Ma il vero crollo è quello del calcio che marcia spedito col passo del gambero. In venti giorni due retrocessioni. Ha cominciato il Chievo, che ora si toglierà di dosso il buonismo da cui è stato avvolto per sei anni. La favola bella, il miracolo, il mito di una società che con due tifosi e quattro soldi gioca a viso aperto contro le grandi, non fischia mai gli avversari, raccoglie simpatia in tutta Italia e un numero di abbonati Sky che tutti assieme starebbero tranquillamente seduti al bar della Pantalona, tradizionale ritrovo dei fedelissimi. Applausi tanti e incassi zero, la strada maestra per illudersi e finire male anche se, come ha fatto il Chievo, si combatte alla morte. Sembrava che la squadra si fosse consolidata in serie A: da quest'anno sulle maglie non appariva più lo storico marchio del pandoro Paluani ma un trittico a rotazione di ricche realtà economiche veronesi (Banca popolare, Cattolica assicurazioni, gruppo Ferroli). Sembrava, appunto. Ma ogni favola finisce, tutti i sogni sono destinati a svanire, e stavolta non c'è stato il lieto fine.
E non c'è stato nemmeno per il Verona. Ventidue anni fa lo scudetto di Bagnoli, di Elkjaer e Briegel, di Tricella e Di Gennaro, di Fanna e Galderisi. Cinque anni fa la condanna alla B con il primo maledetto spareggio. L'altra sera l'ultima marcia indietro, dopo la disastrosa gestione di Giambattista Pastorello, una campagna acquisti sciagurata e un campionato incolore. Non sono bastati i soldi messi dal nuovo presidente, il conte Pietro Arvedi d'Emilei, un imprenditore simpatico e coraggioso che fra due anni compie 80 anni e si divide tra il Garda (vigne e alberghi) e la Serbia (battute di caccia nella Vojvodina). A differenza del Chievo, Arvedi è stato lasciato solo. Ma il risultato non è cambiato.

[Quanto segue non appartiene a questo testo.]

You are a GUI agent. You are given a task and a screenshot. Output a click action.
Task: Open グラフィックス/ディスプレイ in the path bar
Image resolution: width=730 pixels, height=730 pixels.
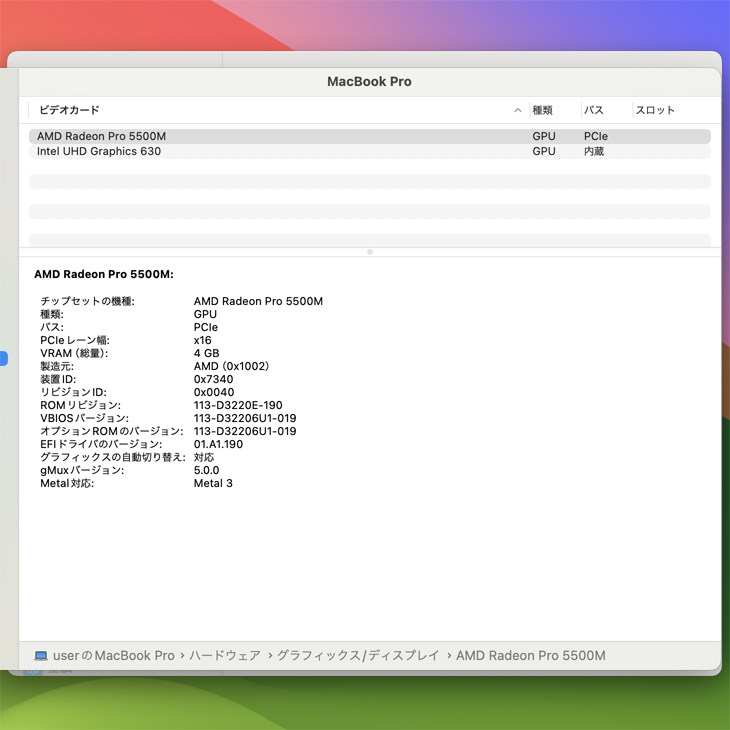tap(358, 656)
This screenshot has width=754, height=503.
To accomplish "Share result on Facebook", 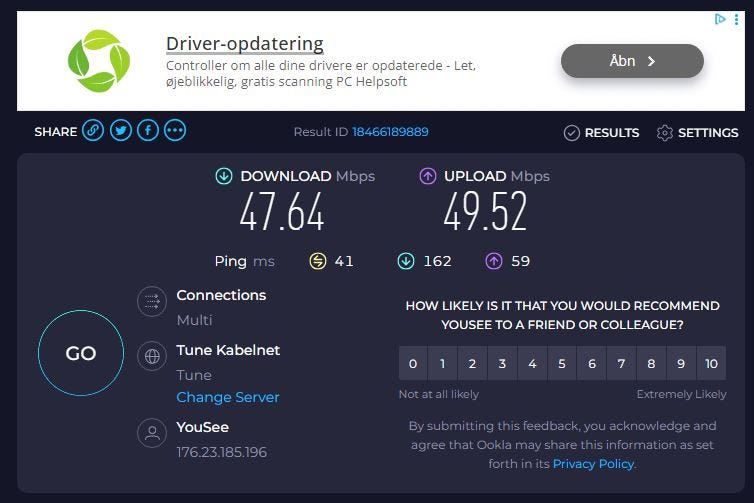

Non sono bastati neppure i 25mila ultras che l'altra sera hanno riempito il Bentegodi e, al fischio finale, mentre sul campo i giocatori stramazzavano in lacrime, sono rimasti ritti sugli spalti ad applaudire e invocare «Hellas Hellas». Cercano di consolarsi pensando che dall'inferno della C sono già passate (e uscite) altre scudettate: Bologna, Genoa, Napoli. I tifosi avevano già allestito un pullman scoperto per portare in trionfo i giocatori, e in piazza Bra era pronto un barbecue gigante con 10mila bistecche da grigliare. Ma sulle braci è rimasto il calcio veronese. E altro che braciole e costine: saranno anni di vacche magre.